The Dangers of Weak Cryptography

For one who is not well-versed in “cryptography,” hearing the word might simply bring to mind the language game Pig Latin. However, Singh is trying to convey, in layman’s terms, that cryptography is not a child’s game for all; in Mary Queen of Scots’ case, it was literally an instance of life or death. The issue at hand is that while encryption is meant to show that one's guard is up, it actually creates a false sense of security when utilized poorly.

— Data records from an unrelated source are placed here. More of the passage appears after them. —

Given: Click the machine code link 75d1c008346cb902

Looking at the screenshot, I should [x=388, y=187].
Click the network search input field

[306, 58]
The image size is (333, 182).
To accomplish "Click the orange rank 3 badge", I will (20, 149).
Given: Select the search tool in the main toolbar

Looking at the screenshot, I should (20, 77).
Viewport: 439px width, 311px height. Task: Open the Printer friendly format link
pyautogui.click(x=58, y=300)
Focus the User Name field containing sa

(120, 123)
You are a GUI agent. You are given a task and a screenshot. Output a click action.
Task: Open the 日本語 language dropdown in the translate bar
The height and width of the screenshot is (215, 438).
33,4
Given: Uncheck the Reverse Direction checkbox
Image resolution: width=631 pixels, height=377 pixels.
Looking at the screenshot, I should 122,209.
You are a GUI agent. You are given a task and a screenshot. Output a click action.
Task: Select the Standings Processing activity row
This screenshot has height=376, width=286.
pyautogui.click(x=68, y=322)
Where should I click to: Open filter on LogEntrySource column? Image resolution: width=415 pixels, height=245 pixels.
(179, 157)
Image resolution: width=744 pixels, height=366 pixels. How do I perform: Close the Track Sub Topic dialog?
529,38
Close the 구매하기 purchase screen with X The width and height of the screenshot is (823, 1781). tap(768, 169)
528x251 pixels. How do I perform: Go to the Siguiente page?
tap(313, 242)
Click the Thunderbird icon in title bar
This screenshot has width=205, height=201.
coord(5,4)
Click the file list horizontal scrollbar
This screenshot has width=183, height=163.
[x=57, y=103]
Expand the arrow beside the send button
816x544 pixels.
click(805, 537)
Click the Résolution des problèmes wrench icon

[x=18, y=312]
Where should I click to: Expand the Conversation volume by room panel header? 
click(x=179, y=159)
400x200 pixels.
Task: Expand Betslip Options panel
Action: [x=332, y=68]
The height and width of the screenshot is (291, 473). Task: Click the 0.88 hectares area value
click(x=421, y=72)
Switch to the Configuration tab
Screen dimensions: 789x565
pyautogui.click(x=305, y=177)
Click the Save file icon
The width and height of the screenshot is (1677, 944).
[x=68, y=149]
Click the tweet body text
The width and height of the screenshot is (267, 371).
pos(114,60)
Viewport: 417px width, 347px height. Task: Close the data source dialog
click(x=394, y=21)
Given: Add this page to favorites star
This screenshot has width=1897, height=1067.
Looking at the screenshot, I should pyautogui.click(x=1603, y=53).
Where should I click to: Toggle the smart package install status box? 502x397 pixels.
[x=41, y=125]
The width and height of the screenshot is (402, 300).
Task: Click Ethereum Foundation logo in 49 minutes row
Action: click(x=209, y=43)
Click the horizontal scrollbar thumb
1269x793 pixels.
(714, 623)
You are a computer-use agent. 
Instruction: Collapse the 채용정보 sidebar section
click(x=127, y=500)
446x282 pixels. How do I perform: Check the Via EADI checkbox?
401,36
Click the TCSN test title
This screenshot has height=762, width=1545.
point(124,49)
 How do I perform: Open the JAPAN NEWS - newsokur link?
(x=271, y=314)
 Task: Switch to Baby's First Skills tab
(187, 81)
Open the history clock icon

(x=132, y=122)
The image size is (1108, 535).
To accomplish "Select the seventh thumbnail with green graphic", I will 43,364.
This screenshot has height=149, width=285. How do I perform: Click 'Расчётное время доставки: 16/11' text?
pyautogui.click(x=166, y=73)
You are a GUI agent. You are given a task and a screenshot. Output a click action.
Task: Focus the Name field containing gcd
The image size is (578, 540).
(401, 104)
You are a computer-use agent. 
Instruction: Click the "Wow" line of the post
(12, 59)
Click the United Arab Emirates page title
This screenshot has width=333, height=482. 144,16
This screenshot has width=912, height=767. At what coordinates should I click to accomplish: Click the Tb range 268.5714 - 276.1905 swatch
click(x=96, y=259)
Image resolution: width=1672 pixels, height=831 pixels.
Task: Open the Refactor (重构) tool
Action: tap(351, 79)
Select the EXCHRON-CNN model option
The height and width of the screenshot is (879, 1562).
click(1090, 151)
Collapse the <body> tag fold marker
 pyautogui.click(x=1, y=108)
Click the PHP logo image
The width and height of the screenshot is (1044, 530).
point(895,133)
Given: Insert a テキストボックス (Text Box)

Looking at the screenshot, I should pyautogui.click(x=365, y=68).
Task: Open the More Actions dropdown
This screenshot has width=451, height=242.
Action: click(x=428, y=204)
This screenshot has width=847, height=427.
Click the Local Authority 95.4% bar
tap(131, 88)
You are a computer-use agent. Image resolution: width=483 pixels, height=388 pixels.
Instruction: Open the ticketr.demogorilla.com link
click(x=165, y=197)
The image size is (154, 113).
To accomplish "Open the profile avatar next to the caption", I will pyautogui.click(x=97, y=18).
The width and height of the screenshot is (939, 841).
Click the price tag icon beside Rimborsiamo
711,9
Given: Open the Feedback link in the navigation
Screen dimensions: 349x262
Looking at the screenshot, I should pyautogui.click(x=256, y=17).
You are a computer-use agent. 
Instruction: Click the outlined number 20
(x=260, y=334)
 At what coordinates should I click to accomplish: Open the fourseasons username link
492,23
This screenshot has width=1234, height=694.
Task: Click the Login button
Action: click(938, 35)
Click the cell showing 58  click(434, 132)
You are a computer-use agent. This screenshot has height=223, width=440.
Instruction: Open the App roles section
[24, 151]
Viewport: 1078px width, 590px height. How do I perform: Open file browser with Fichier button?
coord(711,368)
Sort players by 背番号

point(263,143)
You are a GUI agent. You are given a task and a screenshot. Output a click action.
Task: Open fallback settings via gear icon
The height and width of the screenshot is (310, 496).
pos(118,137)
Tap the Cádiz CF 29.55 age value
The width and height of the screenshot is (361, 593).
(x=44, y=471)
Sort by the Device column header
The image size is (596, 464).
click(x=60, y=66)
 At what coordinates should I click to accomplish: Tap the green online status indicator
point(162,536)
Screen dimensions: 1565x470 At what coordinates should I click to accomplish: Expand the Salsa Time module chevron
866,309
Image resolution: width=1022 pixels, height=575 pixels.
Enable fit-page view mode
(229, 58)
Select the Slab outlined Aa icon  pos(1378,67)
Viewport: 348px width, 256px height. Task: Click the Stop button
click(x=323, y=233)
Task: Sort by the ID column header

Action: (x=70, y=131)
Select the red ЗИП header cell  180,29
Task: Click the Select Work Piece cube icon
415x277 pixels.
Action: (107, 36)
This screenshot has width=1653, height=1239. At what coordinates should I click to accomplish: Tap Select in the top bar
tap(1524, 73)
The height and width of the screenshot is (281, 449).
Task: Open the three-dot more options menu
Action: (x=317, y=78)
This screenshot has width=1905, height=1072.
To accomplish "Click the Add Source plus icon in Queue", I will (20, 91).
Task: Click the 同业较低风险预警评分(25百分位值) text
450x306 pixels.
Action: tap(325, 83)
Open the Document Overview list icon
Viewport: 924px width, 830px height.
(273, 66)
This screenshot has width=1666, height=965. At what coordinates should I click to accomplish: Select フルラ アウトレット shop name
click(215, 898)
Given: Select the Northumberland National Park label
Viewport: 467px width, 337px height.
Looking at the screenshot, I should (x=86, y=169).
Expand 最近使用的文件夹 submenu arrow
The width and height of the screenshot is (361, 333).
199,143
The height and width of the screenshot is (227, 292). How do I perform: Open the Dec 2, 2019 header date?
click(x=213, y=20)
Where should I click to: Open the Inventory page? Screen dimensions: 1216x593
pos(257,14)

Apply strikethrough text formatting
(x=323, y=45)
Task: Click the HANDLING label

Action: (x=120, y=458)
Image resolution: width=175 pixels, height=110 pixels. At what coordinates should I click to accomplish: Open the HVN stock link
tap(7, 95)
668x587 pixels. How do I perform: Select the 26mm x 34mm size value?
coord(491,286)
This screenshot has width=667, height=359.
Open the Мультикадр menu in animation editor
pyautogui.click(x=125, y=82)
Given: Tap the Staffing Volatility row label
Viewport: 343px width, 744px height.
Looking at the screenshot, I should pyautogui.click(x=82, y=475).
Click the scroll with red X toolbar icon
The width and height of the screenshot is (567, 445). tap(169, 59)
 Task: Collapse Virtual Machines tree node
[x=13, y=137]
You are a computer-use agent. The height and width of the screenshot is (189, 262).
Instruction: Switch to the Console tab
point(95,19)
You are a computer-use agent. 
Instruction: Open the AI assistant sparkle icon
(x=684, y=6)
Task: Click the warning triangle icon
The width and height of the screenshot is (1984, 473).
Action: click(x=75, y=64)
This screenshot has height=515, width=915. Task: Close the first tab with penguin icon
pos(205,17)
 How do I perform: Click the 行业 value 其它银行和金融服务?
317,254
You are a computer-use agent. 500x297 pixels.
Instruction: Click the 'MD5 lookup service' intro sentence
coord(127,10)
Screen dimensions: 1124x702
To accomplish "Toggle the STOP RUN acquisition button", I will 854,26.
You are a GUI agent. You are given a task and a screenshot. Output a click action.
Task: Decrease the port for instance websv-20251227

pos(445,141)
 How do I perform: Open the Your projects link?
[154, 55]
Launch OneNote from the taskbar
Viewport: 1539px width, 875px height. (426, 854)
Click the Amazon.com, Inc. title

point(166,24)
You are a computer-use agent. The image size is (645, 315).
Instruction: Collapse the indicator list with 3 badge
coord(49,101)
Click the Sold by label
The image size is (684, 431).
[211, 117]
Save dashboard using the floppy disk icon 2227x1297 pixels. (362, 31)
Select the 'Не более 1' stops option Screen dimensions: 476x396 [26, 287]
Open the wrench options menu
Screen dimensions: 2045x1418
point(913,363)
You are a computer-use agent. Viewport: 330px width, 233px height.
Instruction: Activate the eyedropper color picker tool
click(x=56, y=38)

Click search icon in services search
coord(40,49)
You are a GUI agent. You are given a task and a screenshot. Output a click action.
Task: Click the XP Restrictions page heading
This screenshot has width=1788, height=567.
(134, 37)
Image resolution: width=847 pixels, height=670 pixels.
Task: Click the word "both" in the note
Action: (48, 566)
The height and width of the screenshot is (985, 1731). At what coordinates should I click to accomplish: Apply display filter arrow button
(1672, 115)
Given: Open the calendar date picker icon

For instance, there has been a time in every person’s life when he or she whispered something to a neighbor in the hopes of keeping the message a secret. Unbeknownst to them, spectators who speak the same language were either able to eavesdrop and hear the secret or possibly even lipread bits and pieces. Yet, to the two that were whispering in their own world, it was as if they had been speaking a foreign language. Babington and Mary were in this same little world, where they had a false sense of reality and security. As Singh stated, this was honestly an unfortunate time for Mary to be communicating through cryptography because the first true cryptanalysts were emerging. The two did little to alter their patterns and believed that only they could read what was intended for one another. The problem is, in an ever-changing world, it is naive to think that one should not have to adapt to remain undiscovered. Like two people whispering, Babington and Mary let their guard down at a critical point of their mission

By trusting her basic encoding system at an essential turning point in the history of cryptanalysis, Mary left herself vulnerable to decryption and was caught openly aligning with the rebels attempting to free her. Had she been writing without encryption, she would not have directly given her blessing for the assassination. Singh wants other cryptographers to be aware that they cannot expect to simply lay encryption over their messages like some form of a safety blanket. If a message is truly meant to be a secret, cryptographers should work to ensure that their ciphers are unbreakable.

How to Keep Communication Relatively Safe through Cryptography

"A weak encryption can be worse than no encryption" because it gives the communicators a false sense of security (41). As a result, they would fail to conceal their meaning in writing and use plain language.

What's communicated throughout the chapter is that one form of encryption is never enough. If one only employs the method of stenography, the message could be completely compromised upon discovery by the enemy. On the other hand, reliance on one form of cryptography is likewise reckless. Even in Queen Mary's case, as she employs several methods to conceive her message, the secret was still easily discovered.

To keep communication safe through the usage of cryptography might mean multiple forms of cryptography. For example, a substitution mixed with transposition, which adds an additional layer of protection. While that might still be insufficient, one could always choose to hide words by using secret language codes (unlike the codes adopted in encryption). For instance, "to assassin Queen Elizabeth" could be written as "to execute the sailing plan". In Queen Mary's case, such communication could have saved her from facing the death penalty.

Cryptography is only adopted when the messengers can't meet in person, in which case some form of written message has to be created. The key and algorithm, however, are always vulnerable to the risk of being deciphered. Cryptanalysis developed alongside cryptography. Thus, the security of encryption depends on how long it's going to take for the enemy to decipher the code. In other words, cryptography is a highly time-sensitive tool. The complexity of encryption could largely increase security, while also decreasing efficiency to communicate for all parties involved.